Maßnahmen schon im Koalitionsvertrag vereinbart

Die Maßnahmen waren bereits im Koalitionsvertrag vereinbart worden, weswegen Kauder jetzt zu Eile drängt und Maas zu Entschlossenheit im Kampf gegen Hass-im Netz auffordert.

Eile ist geboten

„Wir haben in intensiven Gesprächen die Problematik erörtert und waren uns einig, dass nach der langen Zeit des Dialoges mit den Plattformbetreibern nun Taten folgen müssen“, schreibt Kauder und warnt vor einem möglichen Scheitern, sollte der Gesetzentwurf nicht rechtzeitig vor Ablauf der Legislaturperiode in diesem Herbst ins Parlament kommen. „Die noch zur Verfügung stehende Zeit für parlamentarische Beratungen ist begrenzt, weshalb Eile geboten ist“, so der Fraktionsvorsitzende.

Landgericht Würzburg entscheidet zugunsten von Facebook

Am Dienstag hatte das Landgericht Würzburg zudem die einstweilige Verfügung eines syrischen Flüchtlings gegen Facebook zurückgewiesen und entschieden, dass das soziale Netzwerk verleumderische Beiträge nicht von sich aus finden und löschen muss. Konkret ging es um dort geteilte verleumderische Inhalte mit einem Selfie des Flüchtlings mit Bundeskanzlerin Angela Merkel.
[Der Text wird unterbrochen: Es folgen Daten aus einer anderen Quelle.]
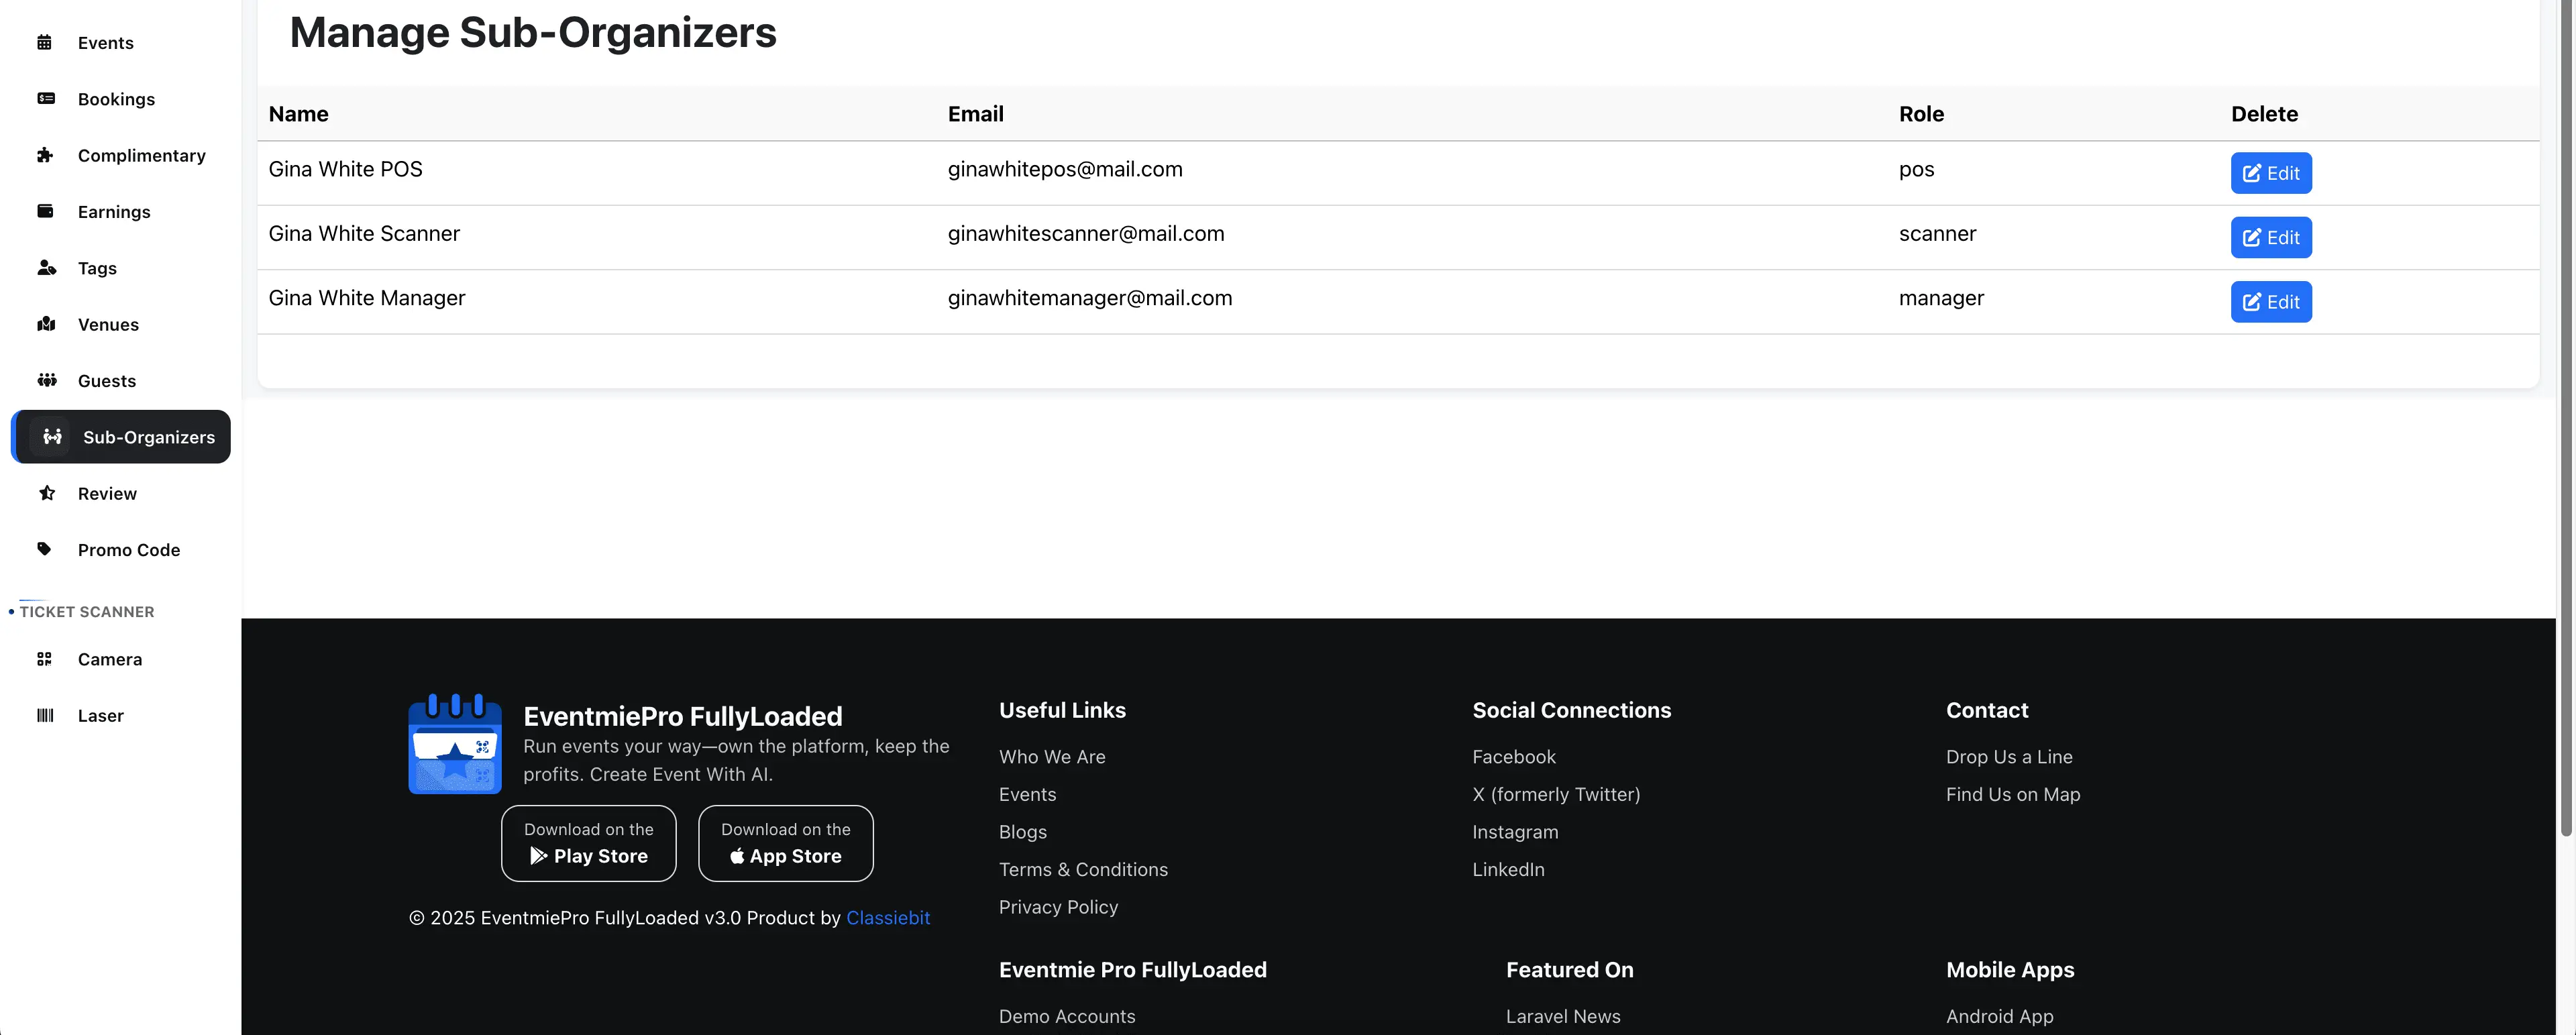Click the page vertical scrollbar
The height and width of the screenshot is (1035, 2576).
pos(2565,420)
Das Internetportal, so das Urteil, sei weder Täter noch Teilnehmer der Verleumdungen.

Plattformbetreiber kommen Pflicht zur Löschung strafbarer Inhalte nur unzureichend nach

Das Landgericht Würzburg habe mit diesem Urteil zwar zugunsten von Facebook entschieden und die im Telemediengesetz formulierten Verantwortlichkeiten im Grundsatz bestätigt, sagte Nadine Schön, „es hat aber auch betont, dass sich Facebook bei schweren Persönlichkeitsverletzungen unter Umständen eben nicht darauf berufen kann, dass jeder Geschädigte jede Fundstelle einzeln nachweisen muss“. Die stellvertretende Fraktionsvorsitzende machte zudem ebenfalls die Dringlichkeit deutlich, dass „der Bundesjustizminister nun für Klarheit sorgt und endlich den schon für Ende Februar zugesagten Gesetzentwurf vorlegt.“ Denn Fakt sei: Plattformanbieter sind bereits jetzt verpflichtet, strafbare oder sonst rechtswidrige Inhalte bei Kenntnisnahme zu löschen. Das passiere bisher aber völlig unzureichend und auf eine intransparente Art und Weise, so Schön.